America’s Worst U.S. President: Andrew Johnson
By Tom Morrow
Of all the U.S. Presidents in our history none would be more controversial and disrespected than Andrew Johnson.
Johnson was born Dec. 29, 1808, in Raleigh, N.C., into abject poverty. He never attended school, was apprenticed as a tailor, then ran away working in several frontier towns before settling in Greeneville, Tennessee.
Johnson was the epitome of the “self-made” man. In Greenville he went in business as a tailor, then in politics by serving as city alderman and then mayor before being elected to the Tennessee House of Representatives in 1835. In 1843, Johnson was elected to the U.S. House of Representatives where he served five two-year terms. He became Governor of Tennessee and in 1857, was elected to the U.S. Senate.
As Southern states, including Tennessee, seceded to form the Confederacy, Johnson remained loyal to the Union, the only senator from the South who did not resign his seat.

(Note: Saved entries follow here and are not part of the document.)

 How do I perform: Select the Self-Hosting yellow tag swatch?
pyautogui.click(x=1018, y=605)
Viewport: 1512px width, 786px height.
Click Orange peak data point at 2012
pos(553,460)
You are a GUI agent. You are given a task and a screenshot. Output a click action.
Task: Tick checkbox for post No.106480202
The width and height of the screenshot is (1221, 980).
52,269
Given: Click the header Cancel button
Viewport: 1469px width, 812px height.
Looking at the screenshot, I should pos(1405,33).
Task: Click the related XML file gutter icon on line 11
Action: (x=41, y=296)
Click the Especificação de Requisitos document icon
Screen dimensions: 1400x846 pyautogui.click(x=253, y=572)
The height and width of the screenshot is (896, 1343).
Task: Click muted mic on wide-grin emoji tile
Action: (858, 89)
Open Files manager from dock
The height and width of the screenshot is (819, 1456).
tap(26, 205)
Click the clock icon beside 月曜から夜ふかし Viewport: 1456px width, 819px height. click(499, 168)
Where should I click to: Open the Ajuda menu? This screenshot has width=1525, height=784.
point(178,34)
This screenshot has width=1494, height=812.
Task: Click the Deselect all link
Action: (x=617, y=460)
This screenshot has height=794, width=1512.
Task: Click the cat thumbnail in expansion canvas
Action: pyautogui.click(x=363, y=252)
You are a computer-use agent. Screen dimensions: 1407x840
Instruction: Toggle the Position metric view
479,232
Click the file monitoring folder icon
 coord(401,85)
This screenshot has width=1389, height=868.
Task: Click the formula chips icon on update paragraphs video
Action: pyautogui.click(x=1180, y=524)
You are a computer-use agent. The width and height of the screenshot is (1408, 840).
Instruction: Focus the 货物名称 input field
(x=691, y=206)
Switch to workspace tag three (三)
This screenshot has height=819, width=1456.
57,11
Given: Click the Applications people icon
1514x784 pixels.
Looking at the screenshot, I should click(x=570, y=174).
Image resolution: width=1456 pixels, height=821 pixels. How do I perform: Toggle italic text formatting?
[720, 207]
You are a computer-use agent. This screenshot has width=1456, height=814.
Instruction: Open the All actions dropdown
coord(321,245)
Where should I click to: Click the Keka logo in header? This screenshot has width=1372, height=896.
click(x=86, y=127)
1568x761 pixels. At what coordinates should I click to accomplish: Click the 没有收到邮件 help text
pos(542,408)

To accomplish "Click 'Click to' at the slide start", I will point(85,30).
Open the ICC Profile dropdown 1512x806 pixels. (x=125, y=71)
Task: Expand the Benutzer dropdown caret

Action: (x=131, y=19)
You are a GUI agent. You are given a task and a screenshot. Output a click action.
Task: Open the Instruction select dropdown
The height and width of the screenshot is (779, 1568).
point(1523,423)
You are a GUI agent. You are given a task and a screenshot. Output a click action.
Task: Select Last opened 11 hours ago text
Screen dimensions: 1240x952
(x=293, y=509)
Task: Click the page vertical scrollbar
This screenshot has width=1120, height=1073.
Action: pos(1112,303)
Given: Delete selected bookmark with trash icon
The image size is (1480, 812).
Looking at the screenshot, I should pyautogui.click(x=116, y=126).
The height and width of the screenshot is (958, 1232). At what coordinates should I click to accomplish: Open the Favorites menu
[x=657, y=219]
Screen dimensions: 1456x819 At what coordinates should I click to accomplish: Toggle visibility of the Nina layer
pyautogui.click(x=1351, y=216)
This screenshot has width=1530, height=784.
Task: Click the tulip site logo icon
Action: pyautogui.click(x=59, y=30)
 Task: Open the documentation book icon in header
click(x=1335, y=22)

When the Civil War broke out President Abraham Lincoln appointed Johnson as military governor of Tennessee after most of the state had been retaken. In the election of 1864, as a War Democrat and Southern Unionist, Johnson was a logical choice as Lincoln’s running mate. In his re-election campaign Lincoln wanted to send a message for national unity. The Lincoln-Johnson ticket won easily, but when Johnson was sworn in as vice president in March 1865, he gave such a rambling, nonsensical speech that was so bad, afterward he secluded himself to avoid public ridicule.
Less than two months later, he became the 17th U.S. president when Lincoln was assassinated.
With the war over, Johnson favored a quick restoration of the seceded states, but his plans did not give protection to the former African-American slaves. As a result, Johnson came into conflict with the Republican-dominated Congress. Johnson and the “radical” Republicans in the Congress clashed at almost every turn. Similar to today’s political atmosphere, the impeachment process was a way of getting rid of the president.
By late January 1866, Johnson was convinced that winning a showdown with the GOP radicals was necessary to his political future – both for the South’s “Reconstruction” and for his re-election in 1868. Johnson would have preferred a showdown with Congress over legislative efforts to give citizenship to African-Americans living in the District of Columbia, but to the president’s disappointment, that measure stalled in the Senate before he could veto it.
Secretary of War Edwin Stanton was known to be an able and hard-working cabinet member, but difficult to deal with. Johnson both admired but at the same time was exasperated by Stanton’s decisions regarding Reconstruction. In combination with Gen. Ulysses Grant, he worked to undermine Johnson’s Southern policy.
Congress passed the “Tenure of Office Act” restricting Johnson’s ability to fire his Cabinet members. When he tried to fire Stanton, Johnson was impeached by the House. He narrowly avoided conviction and removal from office when the Senate acquitted him by just one vote. Thirty-five senators voted “guilty” and 19 “not guilty,” falling short by a single vote of the two-thirds majority required for conviction.
When Southern states returned many of their old Congressional leaders to Washington, they worked for so-called “Black Codes” depriving former slaves of many civil liberties that Reconstruction called for. As a result, Congressional Republicans, in the majority, refused to seat legislators from those Southern states and advanced legislation to overrule their actions. Those GOP legislative efforts halting many of Southern legislators’ proposed bills were vetoed by Johnson, but the Republican controlled Congress merely overrode him, setting a pattern of conflict for the remainder of his presidency.
Johnson’s most controversial stand as president was his opposition to the 14th amendment, which gave citizenship to all former slaves. His strong opposition to federally guaranteed rights for African-Americans continues to be widely criticized by historians. While in office, Johnson’s main accomplishment was presiding over the purchase of Alaska from Russia.
After failing to win the 1868 Democratic presidential nomination, Johnson left somewhat in disgrace. He is regarded as one of the worst presidents in American history.
Upon returning to Tennessee, the former president sought political vindication by winning another U.S. Senate seat. He returned to Washington in 1875, making him the only former president to serve in the Senate, although his tenure was short-lived. Johnson suffered a massive stroke and died July 31, 1875 — five months into his new U.S. Senate term.
This is a thumbnail sketch of a dynamic, fast-moving period in U.S. history. Johnson’s story reads like an explosive novel. A Hollywood film, “Man From Tennessee” starring Van Heflin, told part of this fascinating story.